Less than three months later, attorney David Mitchell was arrested for sexually assaulting a 14-year-old girl he had lured into his office. Honora promptly hired attorney Frank L. Rawson and accused Mitchell of having embezzled from her $2,500 in cash and $10,000 in real estate, leaving her destitute. Rawson announced he would take steps to prevent Mitchell from using her property to secure his release on the assault charge.


San Francisco Call, 1 December 1905

Within two weeks, Honora’s daughter Emma was arrested for throwing sticks and stones through the front-room windows of their neighbors, the Welch family of 2111 Fifth Street, and verbally abusing their teenage daughter. Emma pleaded guilty before Judge Edgar and, apparently unable to pay a fine, was sentenced to ten days in the county jail.

Fitzpatrick meanwhile holed himself up at 2439 Ninth St. and posted a warning on the door: “There is a mesheen behind this doare to kill aney on opening the saim. Trifel not and keep out of here for the present. Don’t trifel with this doare.” From his jail cell, Mitchell waged war with Fitzpatrick over ownership of the property. Their wrangle was soon rendered immaterial. Judge Harris ordered Fitzpatrick ejected from the property, and the Sheriff’s deputies removed his belongings to the street. On 11 January 1906, Rawson filed deeds conveying all the properties back to Mrs. Bentley. The same day, Fitzpatrick returned to the house and applied a match in several places, but neighbors who had seen him leave extinguished the flames. Charged with arson, Fitzpatrick was confined in a cell adjoining Mitchell’s, and the two frequently engaged in abusive disputes.

Mitchell was found guilty of the assault charge and sentenced in July 1906 to six years at San Quentin, but two retrials kept him in the county jail until December 1907, when he was released on insufficient evidence. During his two years in jail, he had become an expert cook.

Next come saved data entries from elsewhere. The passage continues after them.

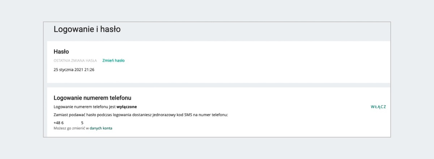This screenshot has height=159, width=434.
Task: Click the Logowanie i hasło page title
Action: (87, 30)
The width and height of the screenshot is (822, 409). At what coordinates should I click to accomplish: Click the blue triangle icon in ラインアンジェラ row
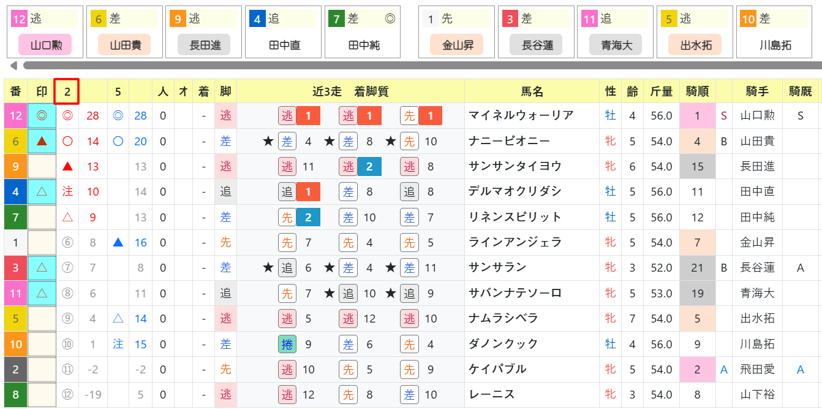118,242
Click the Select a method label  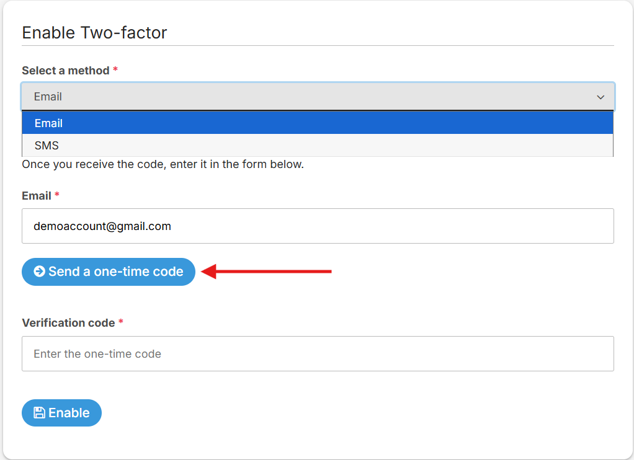[65, 71]
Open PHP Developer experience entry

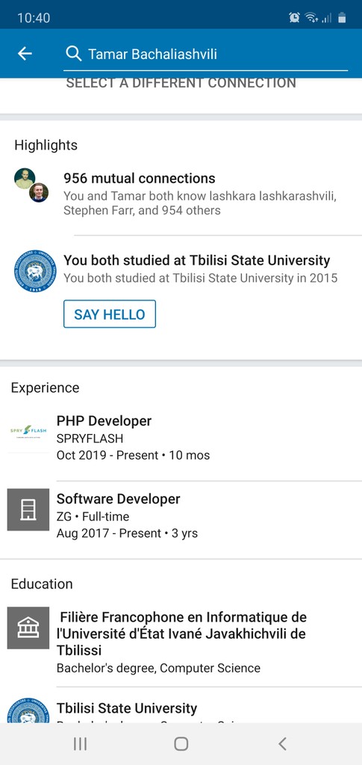click(181, 438)
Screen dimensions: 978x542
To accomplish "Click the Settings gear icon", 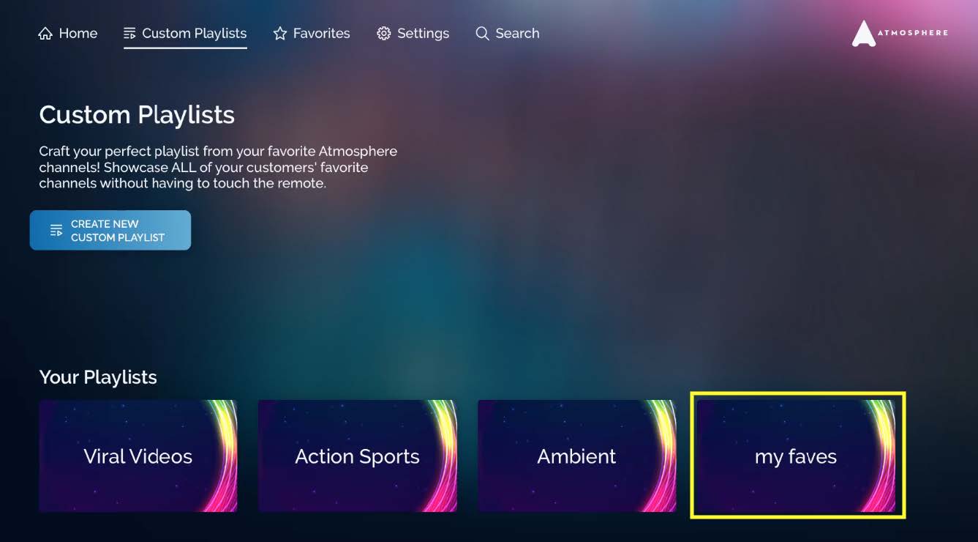I will (x=384, y=34).
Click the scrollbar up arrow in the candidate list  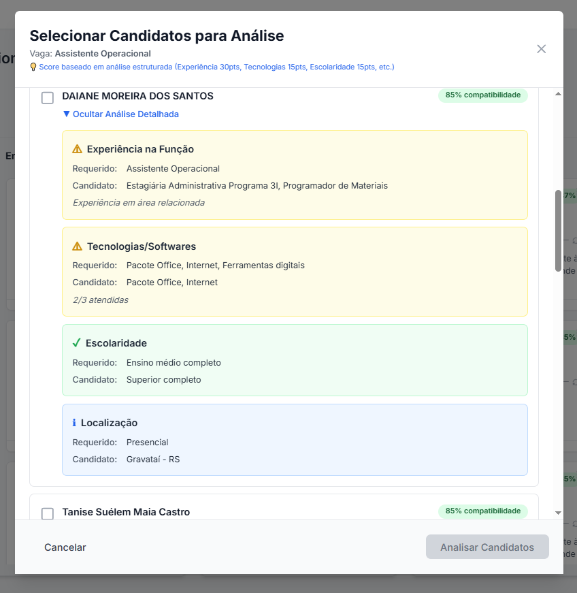[558, 94]
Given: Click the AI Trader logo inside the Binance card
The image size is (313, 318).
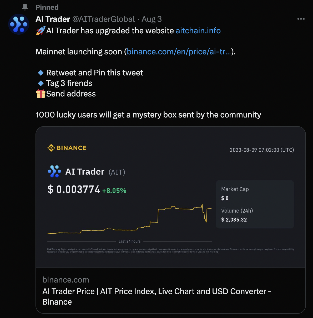Looking at the screenshot, I should pos(54,171).
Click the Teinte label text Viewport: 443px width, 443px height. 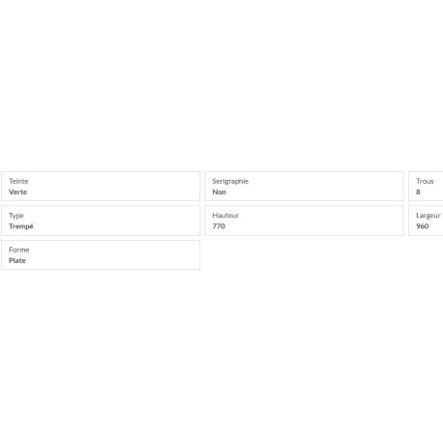(18, 181)
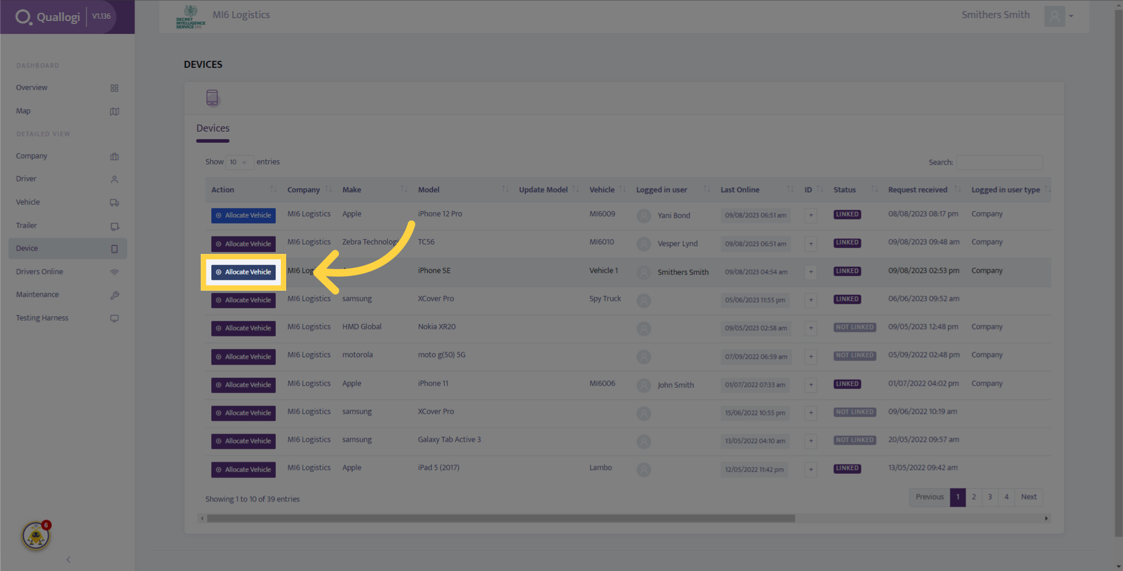Open the Show entries count dropdown
This screenshot has height=571, width=1123.
[239, 162]
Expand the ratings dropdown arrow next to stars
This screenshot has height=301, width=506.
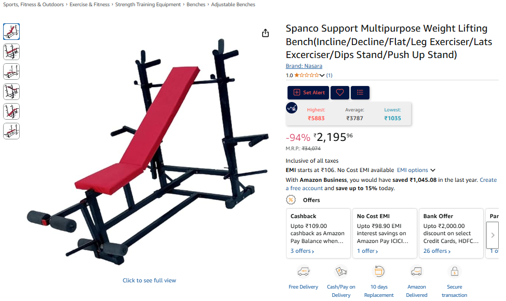[x=322, y=76]
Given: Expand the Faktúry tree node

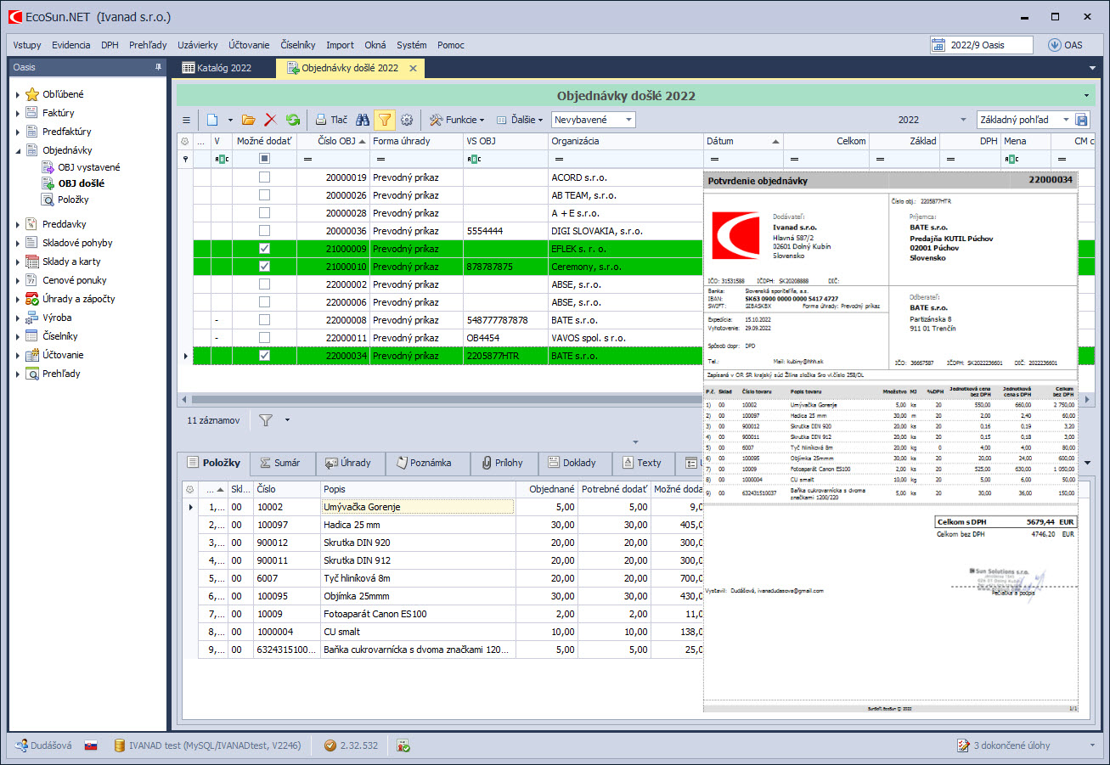Looking at the screenshot, I should pos(18,113).
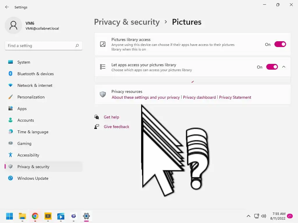Click the Gaming controller icon
This screenshot has width=298, height=223.
pyautogui.click(x=10, y=143)

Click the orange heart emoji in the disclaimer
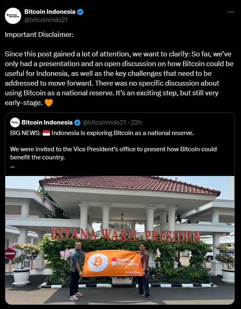click(49, 103)
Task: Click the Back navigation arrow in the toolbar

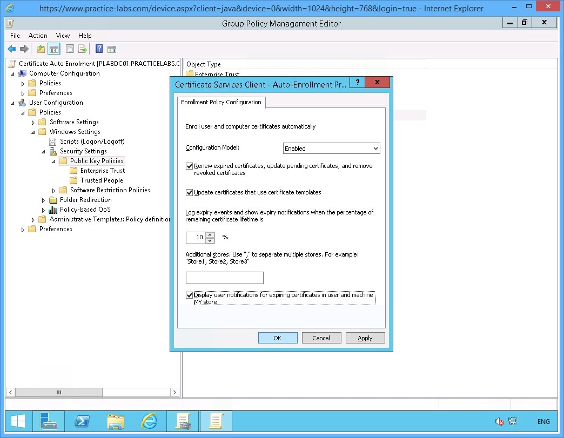Action: [12, 49]
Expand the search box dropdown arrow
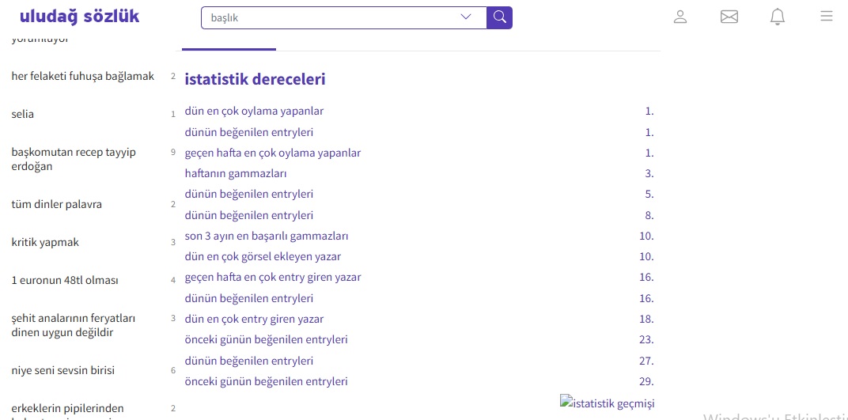Screen dimensions: 848x420 (x=467, y=17)
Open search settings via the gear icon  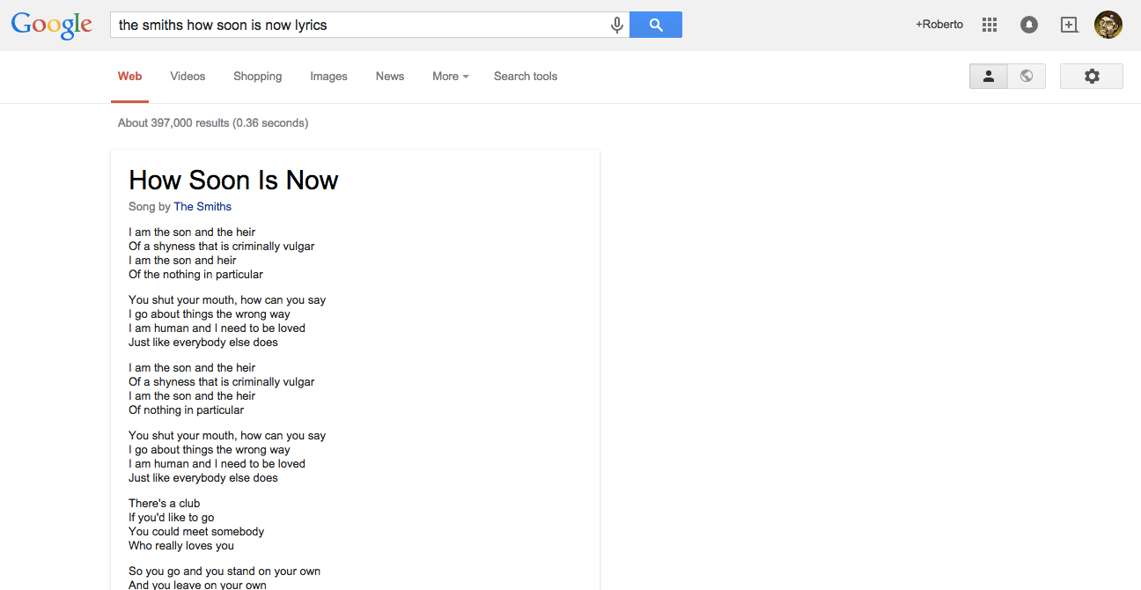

San Francisco Call, 9 July 1910

Honora Townsend Bentley died in 1910, leaving property worth $20,000. After her death, her house at 2439 Ninth Street was occupied by the Kidds and Margaret Curtis. William Kidd was still working as a stevedore, while Margaret was listed as a seamstress in that year’s census record. Although living under one roof, the two sisters were not in accord. In July, Emma secured a citation ordering Margaret to appear in the probate court and explain why, as administratrix of the estate, she refused to hand over $5,000 left to Emma in the will.

The sisters soon disappeared from Berkeley. Only the three Victorian houses in West Berkeley stand as a reminder of the notorious Honora Townsend Bentley.


This article was published in the Berkeley Daily Planet on 7 August 2008.